Nükleer veya radyolojik maddeler, tıp, tarım, sanayi ve endüstriyel alanda yaygın olarak kullanılmaktadır. Bunun yanı sıra , nükleer ya da radyolojik malzemelerin terörizm ya da diğer suç işlemlerinde kullanılma riski vardır.
Bir nükleer silahın, radyasyon saçıcı aygıtın (RDD) patlaması veya bir radyasyon yayıcı aygıtın (RED) yerleştirilmesi ciddi sonuçlara yol açar.
Bu tür olaylar insan sağlığına ve çevreye zarar vererek, panik yaratır ve ekonomik ve politik istikrarı etkiler.
Her türlü suç olayı ya da kazada, olayın aydınlatılması "Olay Yeri İncelemesi" ile başlar. Kolluğumuzun sıradan olayalara müdahale eden gelişmiş bilgi ve teknolojiyle donatılmış "Olay Yeri İnceleme Ekipleri" mevcuttur.
Ancak , Radyoaktivite ile kirlenmiş bir saha da durum biraz farklıdır.
Radyolojik olay yeri yönetimi, nükleer veya diğer radyoaktif maddelerle kirlenmiş veya şüpheli olduğu bir olay yerinde yapılılmaktadır.
Burada tüm olay yeri incelemelerinde olduğu gibi, güvenli, etkili ve verimli operasyonlar yapolmalıdır.
Radyolojik bir suç mahallini yönetmek, nükleer bir güvenlik açığına cevap vermenin kilit parçasıdır.
Radyolojik suç mahallerinde kanıt toplama, coğrafi alanın veya olay yerinin modellemesi ve patlayıcı olayların dahil olup olmadığına dair kanıt arama çalışmaları, geleneksel olay yerine yaklaşımla benzer özellikler gösterebilir.
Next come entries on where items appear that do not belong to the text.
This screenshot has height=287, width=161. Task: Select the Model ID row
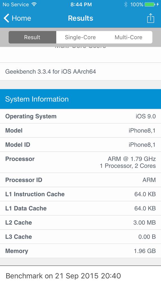pyautogui.click(x=81, y=145)
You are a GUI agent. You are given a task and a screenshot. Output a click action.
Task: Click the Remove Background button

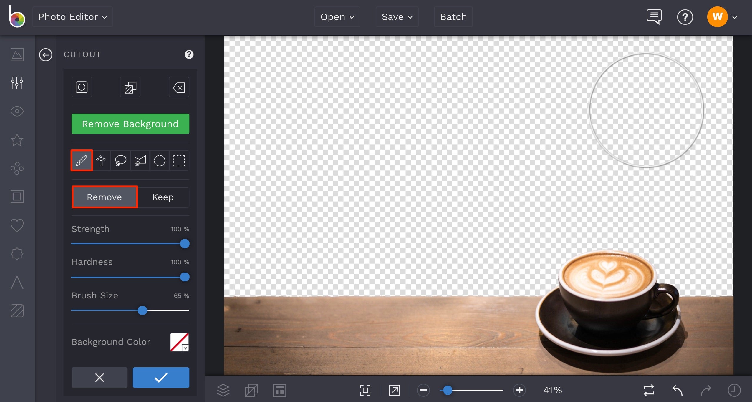click(130, 124)
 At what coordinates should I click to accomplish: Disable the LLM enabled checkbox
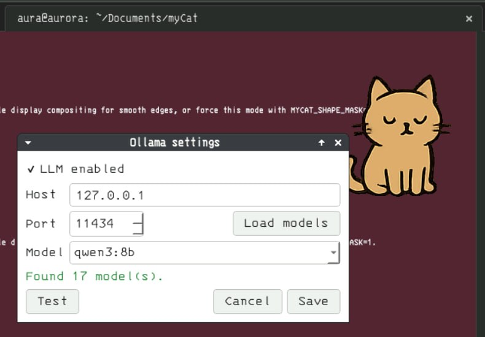coord(31,169)
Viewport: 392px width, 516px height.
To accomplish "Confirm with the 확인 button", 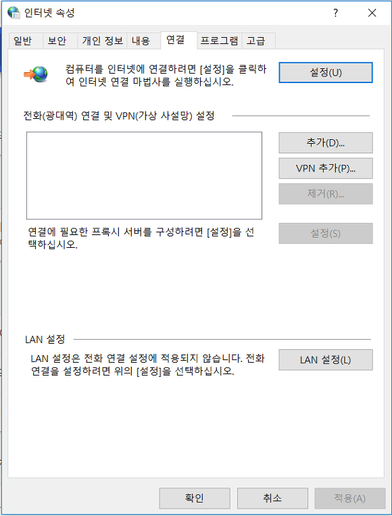I will click(x=195, y=498).
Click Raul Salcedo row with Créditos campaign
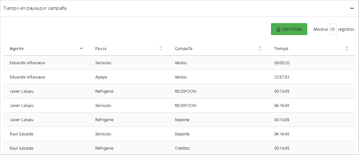Viewport: 359px width, 155px height. click(21, 148)
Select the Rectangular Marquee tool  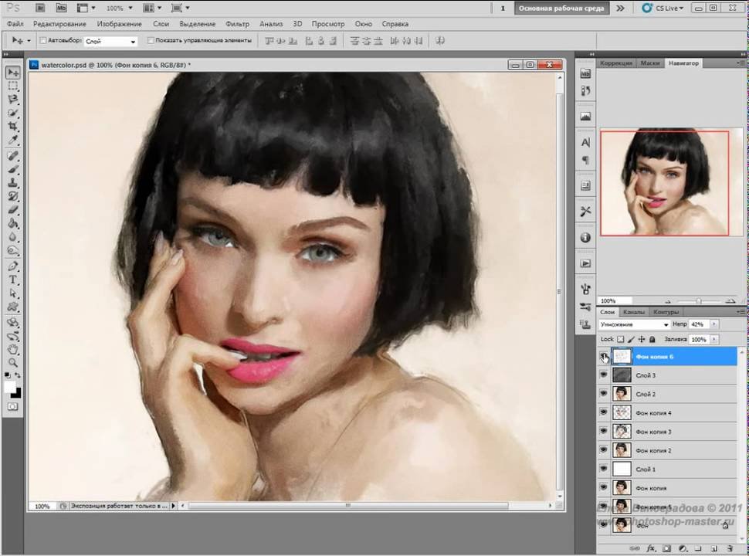(13, 86)
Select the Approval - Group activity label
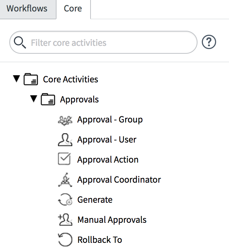Image resolution: width=229 pixels, height=250 pixels. pos(110,120)
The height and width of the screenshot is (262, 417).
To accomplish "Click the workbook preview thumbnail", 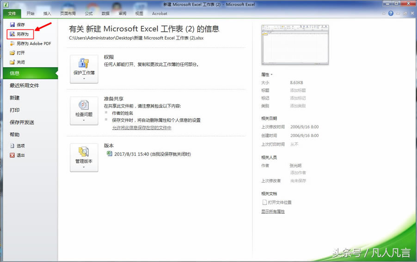I will pos(295,44).
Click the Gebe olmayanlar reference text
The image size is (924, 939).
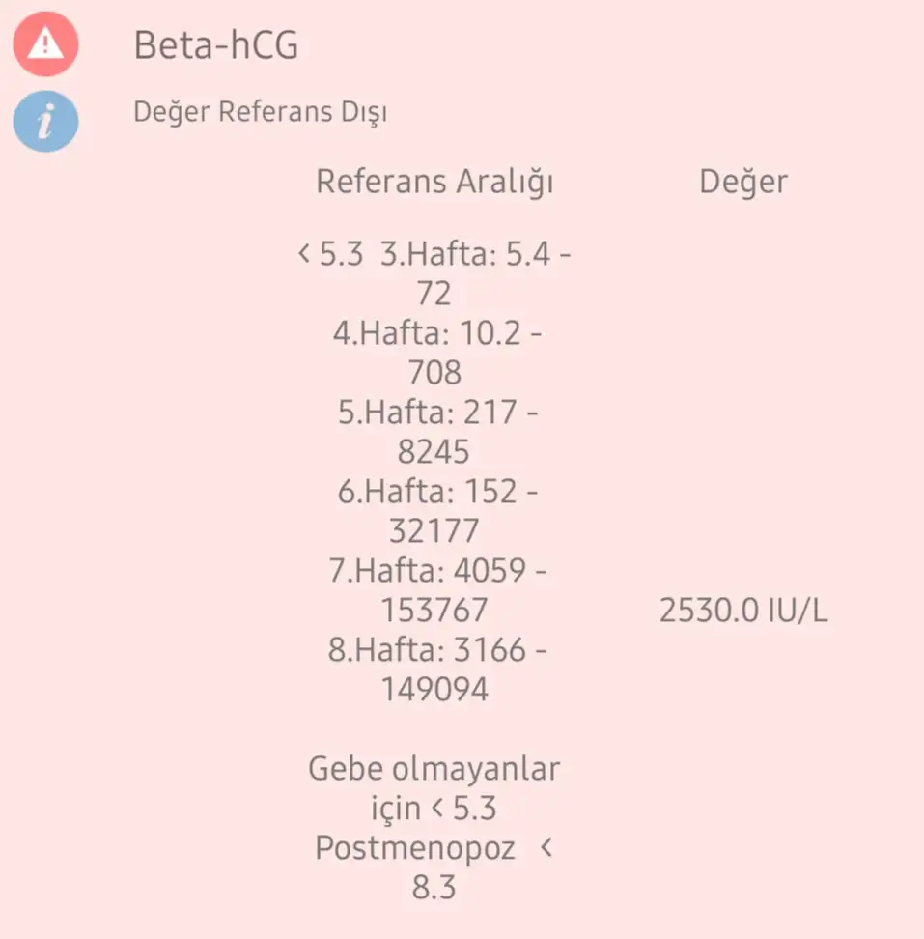[x=434, y=769]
Ancak radyoaktif veya nükleer malzemenin karıştığı bilinen veya şüphe edilen bir olay yerinin incelemeleri sırasında maruz kalınacak dozun belirlenmesi, inceleme personelinin radyasyondan korunması, kullanılacak kişisel koruyucu ekipmanın kullanılması, kirlenmiş ve örnek alınacak alanın belirlenmesi, olası radyoaktif örneklerin uygun şekilde alınması ve iletilmesi, alınan örneklerin doğru laboratuvarlara gönderilmesi, önem taşır.
Bu örneklerin doğru alanlardan alınmaması değerli kanıtların kaybolmasına neden olabileceği gibi , radyoaktif olarak kirlendiği bilinmeyen olay yerlerinde görevli personelin radyasyona maruziyetine neden olabilir.
Bu nedenle kirli bomba açısından yerli veya uluslararası istihbarat bilgisi elde edilmiş eylemlerde , radyolojik/nükleer saldırı içeren tehdit mektupları ile çalıntı radyolojik /nükleer kaynakların varlığında gerçekleşen olaylarda olay yeri veya bölgesinin radyoaktivite açısından değerlendirilmesi son derece önemlidir.
Bu nedenlerle olay yeri incelemelerinde ,ortam veya alandaki radyasyon ölçümlerini doğru ve güvenilir şekilde yapabilecek, olay yerinde davranma kuralları hakkında bilgili,radyasyondan kendini koruyabilecek, personelin özellikle büyük şehirlerden başlayarak eğitilmesi hususu ülkemiz için bir gerekliliktir.
Bu eğitimlerin sadece teorik olarak değil pratik olarak yapılabilmesi, radyolojik ve/veya nükleer adli bilimler açısından değerli olduğu kadar, verilerin yanlış yorumlanması , gözden kaçırılmasının önüne geçebilir.
Unutulmamalıdır ki, Radyasyon, duyu organları ile hissedilebilen bir meta değildir. Görülmez, duyulmaz, hissedilmez ve dokunarak algılanamaz.
Günlük yaşamda kişilerin aldıkları radyasyon dozunu ayrıca olay yerindeki radyasyonun varlığını belirleyip miktarını özel geliştirilmiş cihazlar kullanılmaktadır.
Bu maksatla geliştirilmiş olan aygıtlara genel olarak radyasyon dedektörü denilmektedir.
Dedektörler, radyasyonun içlerinde sebep olduğu iyonlaştırma ve uyarma mekanizmalarının elektrik sinyallerine çevrilmesi prensibiyle çalışırlar .
Kalibrasyonları uygun şekilde ve aralıklarla yapılan radyasyon dedektörlerinin şüpheli olaylarda kullanılabilmesi için öncelikle radyasyon dedeksiyon timlerinin oluşturulmalıdır.
Bu dedektörlerin çok yüksek maliyeti olmadığını düşündüğümüzde, hele ki ülkemizde milli olarak imal edersek,
hemen her olay yeri inceleme aracında bulundurulması personelin güvenliği açısından uygun olacaktır.
Bu demek değildir ki her Olay Yeri İnceleme Tim i , Radyoaktif olaylara müdahal etsin. Çünkü bu müdahaleler için çok ciddi özel ekipmanlar ve giysiler gerekmektedir.
Hiç olmazsa Olay Yeri İnceleme Ekibi şüpheli ortamda bu dedektörlerle radyasyon olup olmadığını belirleyip, yetkili ekiplere haber verebilecektir.